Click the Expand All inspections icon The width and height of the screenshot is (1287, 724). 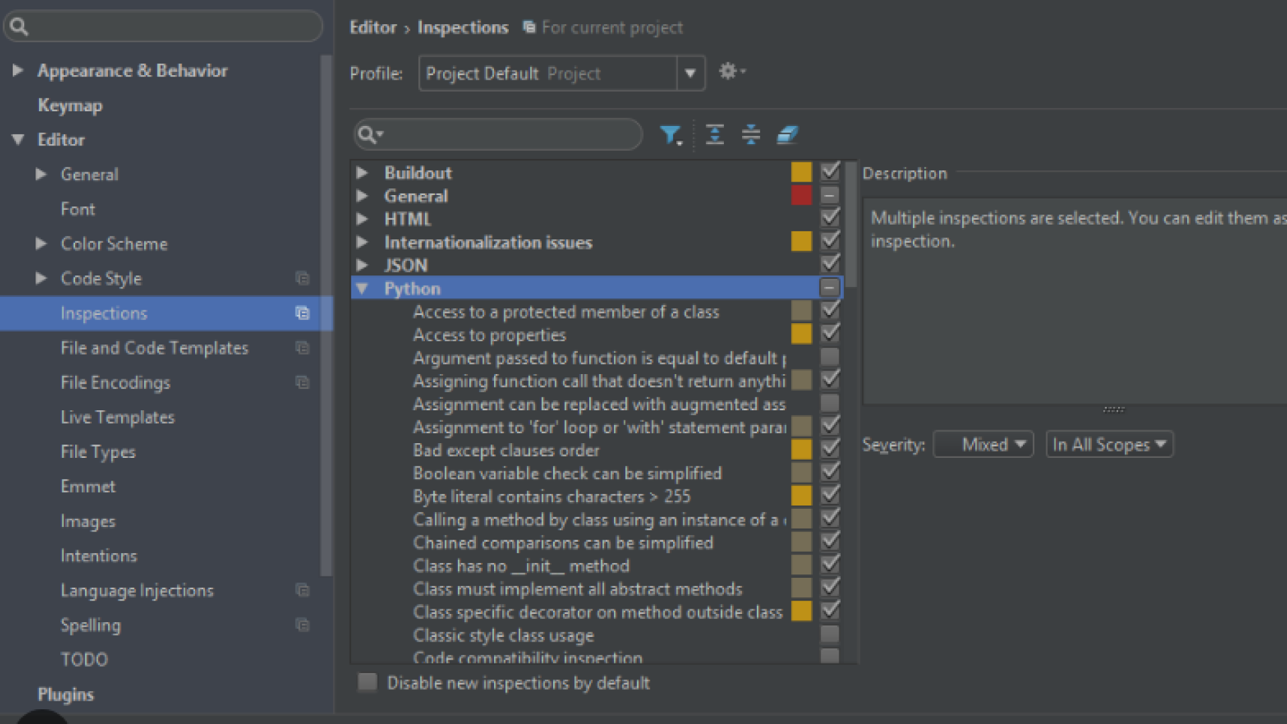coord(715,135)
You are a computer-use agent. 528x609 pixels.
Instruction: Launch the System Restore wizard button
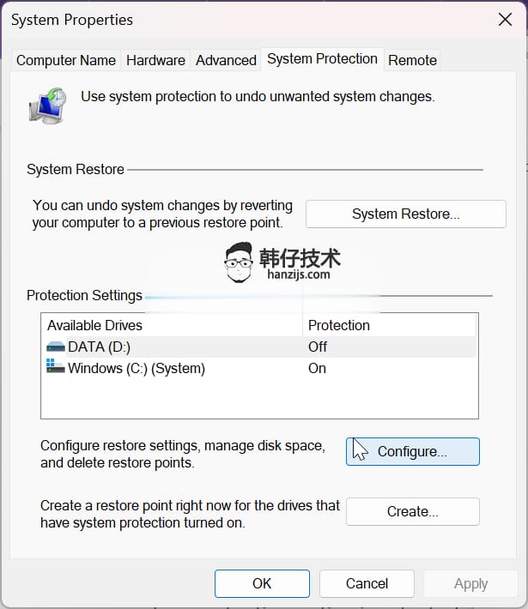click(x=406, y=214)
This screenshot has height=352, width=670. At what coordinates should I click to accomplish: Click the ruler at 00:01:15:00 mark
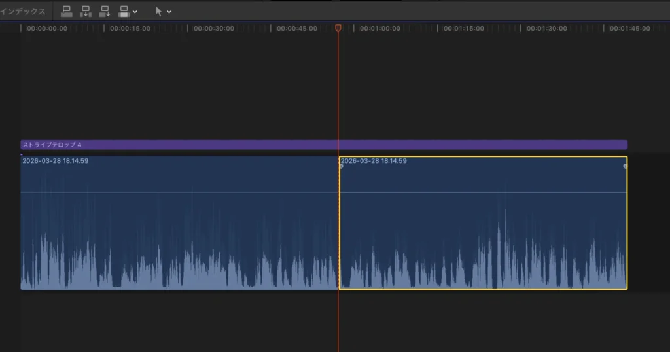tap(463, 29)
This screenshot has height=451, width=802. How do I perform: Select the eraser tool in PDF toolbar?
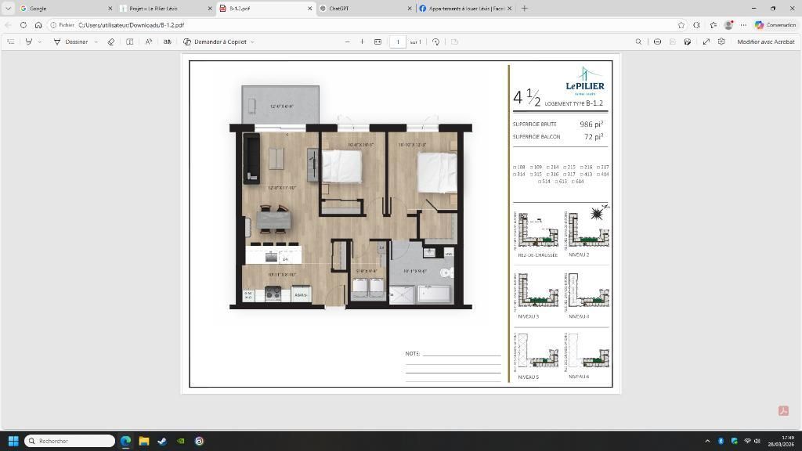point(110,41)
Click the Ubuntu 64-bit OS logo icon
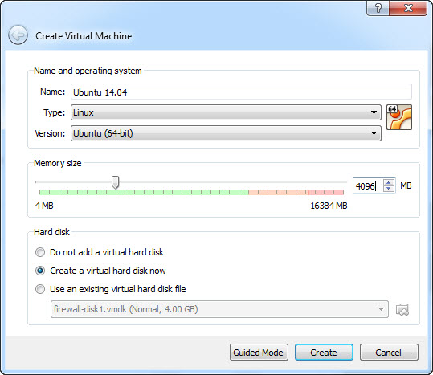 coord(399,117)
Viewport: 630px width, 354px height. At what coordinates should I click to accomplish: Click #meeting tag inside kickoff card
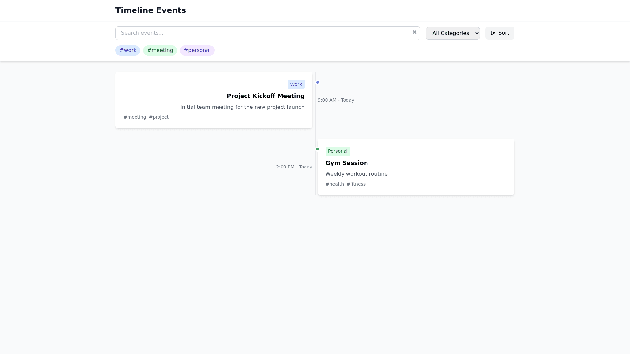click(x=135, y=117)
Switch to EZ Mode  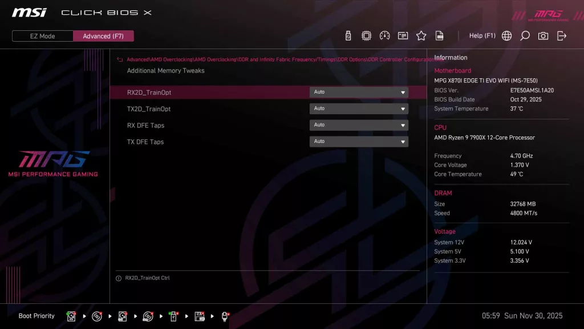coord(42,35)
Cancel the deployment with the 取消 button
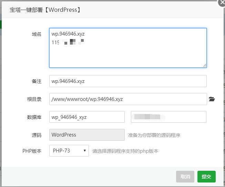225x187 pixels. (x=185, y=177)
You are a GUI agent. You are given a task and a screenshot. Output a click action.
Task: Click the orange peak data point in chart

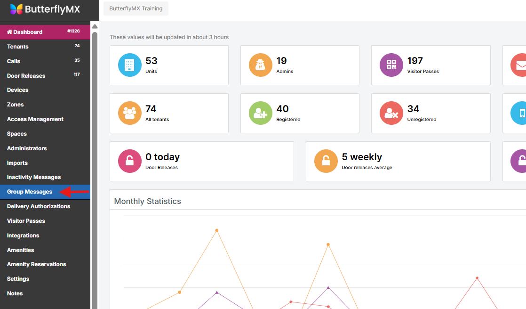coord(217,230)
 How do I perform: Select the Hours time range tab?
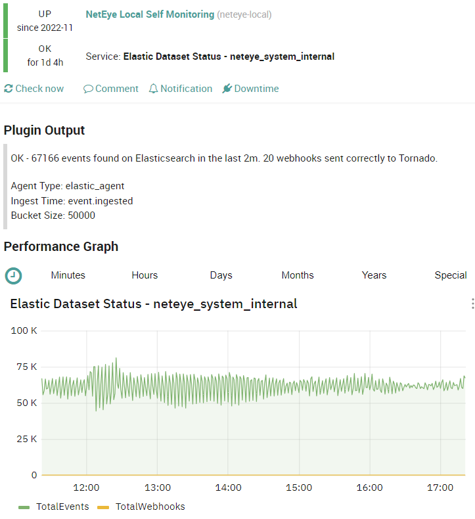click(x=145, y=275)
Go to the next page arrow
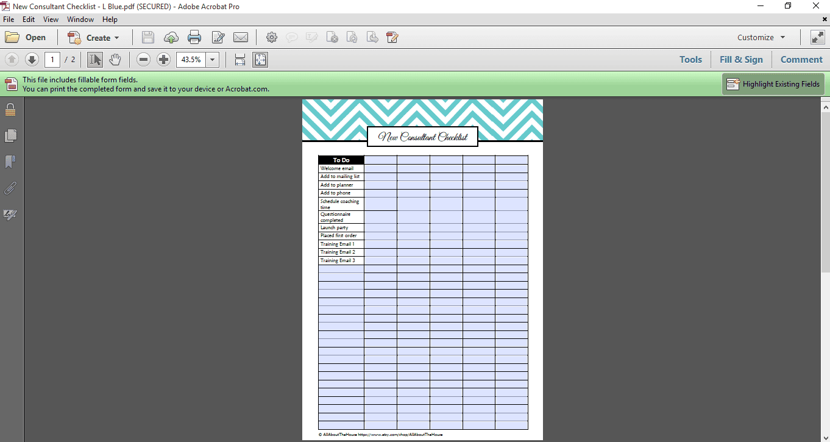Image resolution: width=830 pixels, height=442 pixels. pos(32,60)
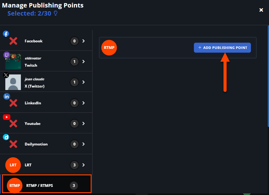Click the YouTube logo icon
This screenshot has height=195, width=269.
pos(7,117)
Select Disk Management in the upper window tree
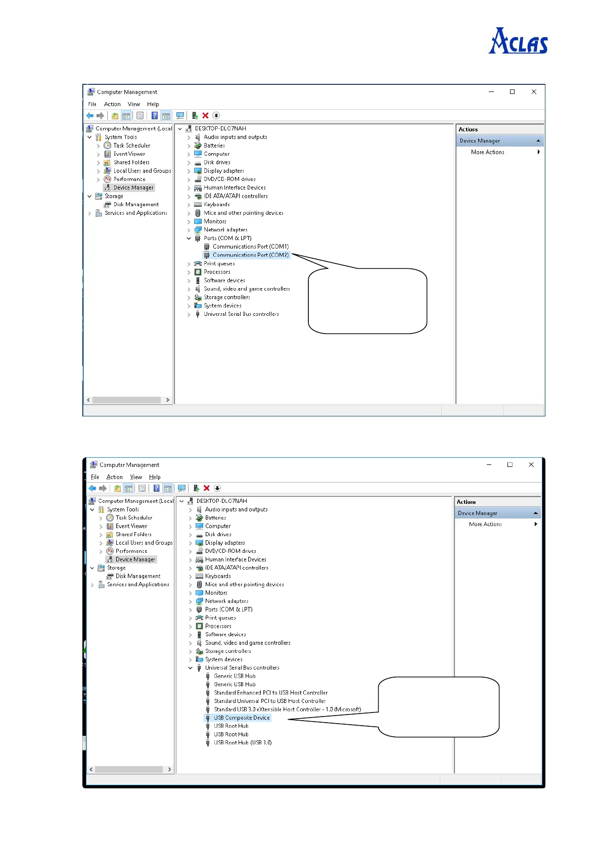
---
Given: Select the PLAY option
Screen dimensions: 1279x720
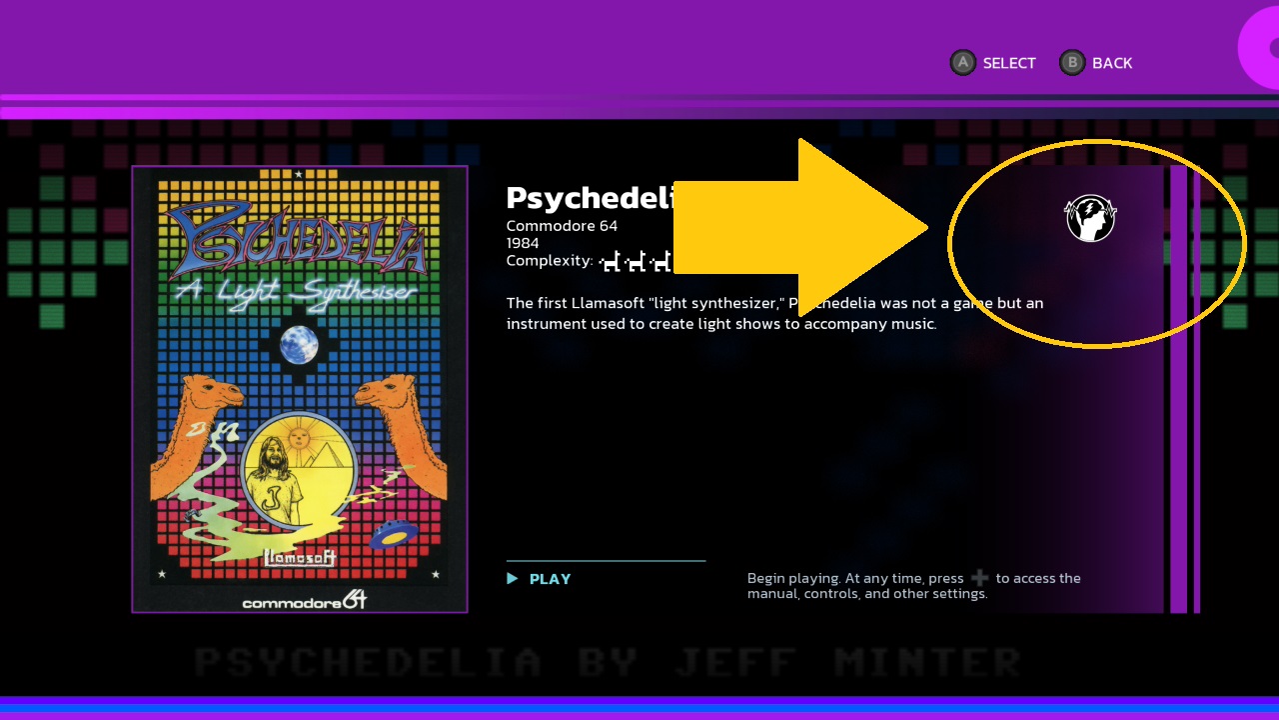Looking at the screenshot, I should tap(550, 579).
--
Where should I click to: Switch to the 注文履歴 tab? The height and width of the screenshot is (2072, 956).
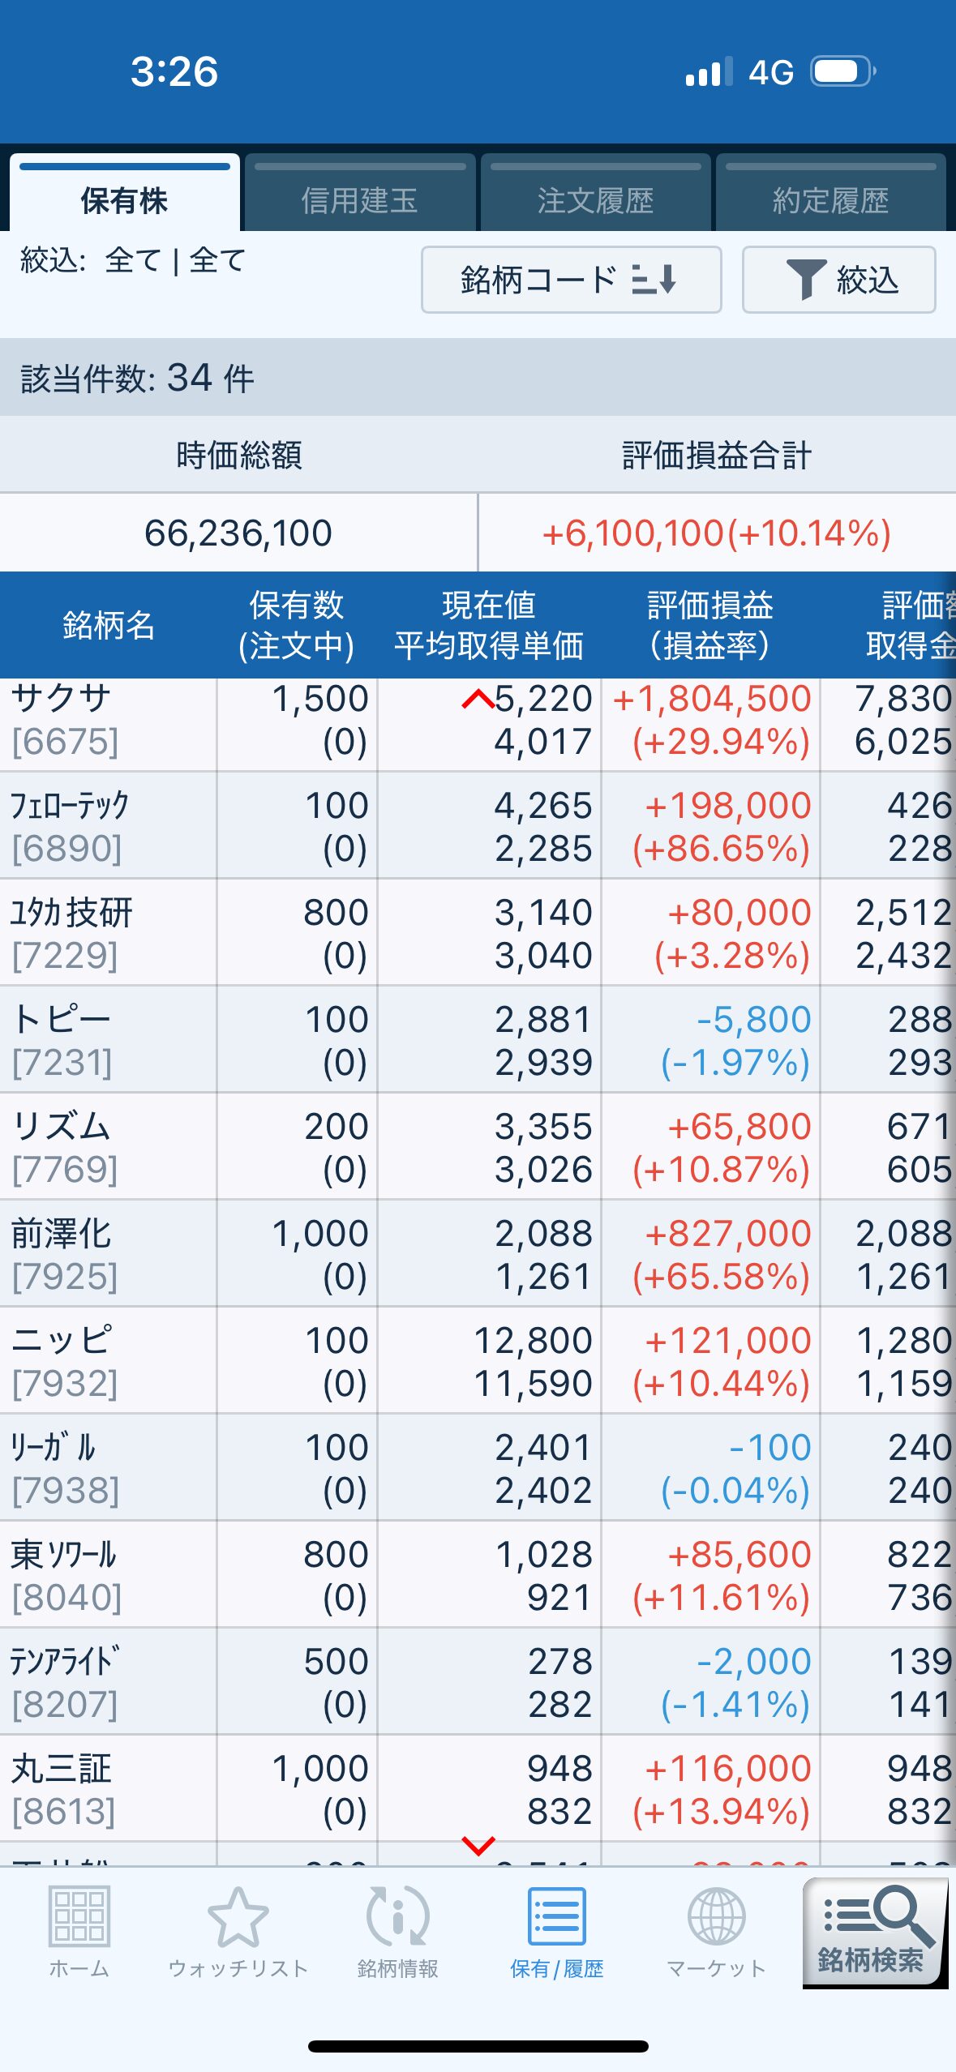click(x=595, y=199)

**INSTRUCTION:** Put the lines running from the one containing "Given: Select the PLAY option" through the one containing "Looking at the", both included, into a Markdown table with the columns Row and Line, skipping any blank lines. Leave the pictures out.

**RESULT OF THIS TASK:**
| Row | Line |
|---|---|
| 1 | Given: Select the PLAY option |
| 2 | Screen dimensions: 1279x720 |
| 3 | Looking at the screenshot, I should tap(550, 579). |